**A fazer:**
Copie, do texto sobre aulas práticas de laboratório, o trecho que vai de "Por outro lado, a" até "ensino de Química.".

**Texto de origem:**
Em um país onde muitos estudantes nunca tiveram acesso a um laboratório de ciências, pode parecer contraditório questionar a validade das aulas práticas, especialmente considerando que a maioria das escolas não possui esses espaços. De fato, há quem defenda que muitos dos problemas no ensino de ciências resultam da ausência de laboratórios. Para esses defensores, a melhoria na qualidade do ensino depende de equipar as escolas com laboratórios e capacitar os professores para utilizá-los adequadamente (Borges, 2002). No entanto, mesmo em países onde o ensino experimental é amplamente disseminado, há debates contínuos sobre a eficácia dos laboratórios em promover o aprendizado desejado, mantendo a discussão ativa por anos (Borges, 2002).

Dessa discussão, parece haver um consenso de que o uso do laboratório no formato tradicional é desaconselhado, devido ao impacto negativo sobre a aprendizagem dos alunos. No modelo tradicional de laboratório, os estudantes realizam atividades práticas baseadas em observações e medições de fenômenos previamente definidos pelo professor (Borges, 2002). Geralmente, os alunos trabalham em pequenos grupos e seguem um roteiro pré-determinado. O objetivo pode ser testar uma lei científica, ilustrar conceitos aprendidos em aulas teóricas, descobrir ou formular uma lei sobre um fenômeno específico, ver na prática o que foi aprendido na teoria ou aprender a usar algum instrumento ou técnica laboratorial. Não se pode ignorar certos méritos desse tipo de atividade, como o trabalho em pequenos grupos, que permite a cada aluno interagir com os equipamentos e dividir responsabilidades e ideias. Além disso, o ambiente mais informal do laboratório contrasta com a formalidade das aulas teóricas, o que pode auxiliar a dinamizar as aulas.

Entretanto, existem diferentes tipos de experimentação, sendo a experimentação investigativa uma abordagem essencial no contexto científico-educacional. As atividades práticas podem ser classificadas como: empírico-indutivista, demonstrativas, ilustrativas, investigativas, conceituais e técnicas (Leite, 2018). Na experimentação investigativa, os alunos são encorajados a participar ativamente do processo científico, promovendo não só a aquisição de conhecimento, mas também o desenvolvimento de habilidades de pesquisa e análise crítica, conectando teoria e prática (Leite, 2018).

Conforme Leite (2018), a abordagem investigativa destaca a importância de estimular a curiosidade e a autonomia dos estudantes. Segundo o mesmo autor, a experimentação vai além de uma simples atividade prática, sendo também um meio de desenvolver o pensamento crítico e uma compreensão mais profunda dos conceitos científicos.

Por outro lado, a falta de recursos, infraestrutura e orientação adequada podem representar obstáculos significativos para a realização de aulas práticas de Química, como discutido por Gilbert e Justi (2002). Além disso, eles reforçam que "não basta apenas ter laboratórios; é importante que eles sejam bem equipados e adequados para as atividades propostas" (Gilbert; Justi, 2002, p. 146). Assim, uma infraestrutura adequada e a capacitação de professores são fatores essenciais para garantir a eficácia das atividades experimentais no ensino de Química.

**Material fornecido:**
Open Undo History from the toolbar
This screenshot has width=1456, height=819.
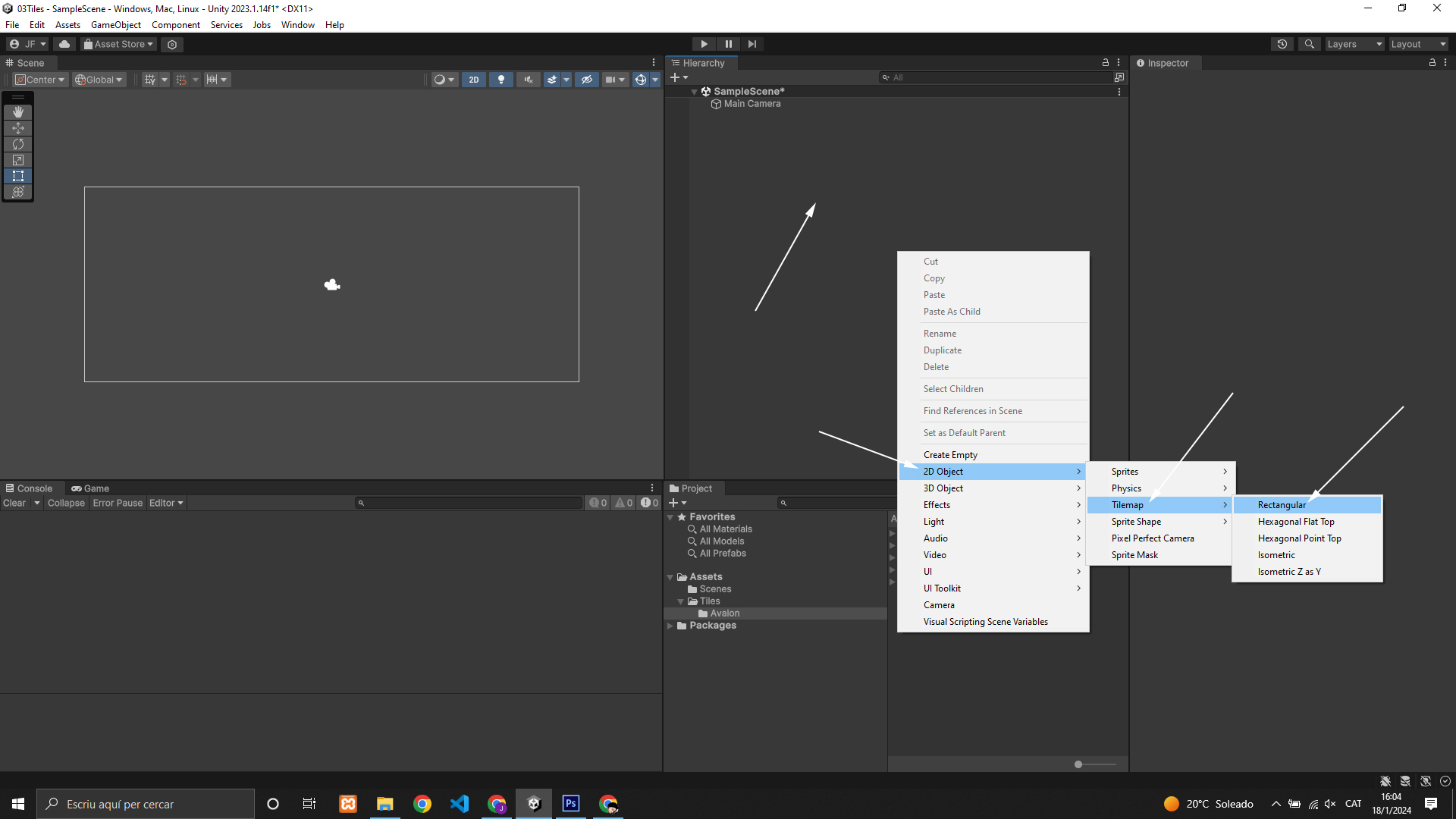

**Tarefa concluída:**
Por outro lado, a falta de recursos, infraestrutura e orientação adequada podem representar obstáculos significativos para a realização de aulas práticas de Química, como discutido por Gilbert e Justi (2002). Além disso, eles reforçam que "não basta apenas ter laboratórios; é importante que eles sejam bem equipados e adequados para as atividades propostas" (Gilbert; Justi, 2002, p. 146). Assim, uma infraestrutura adequada e a capacitação de professores são fatores essenciais para garantir a eficácia das atividades experimentais no ensino de Química.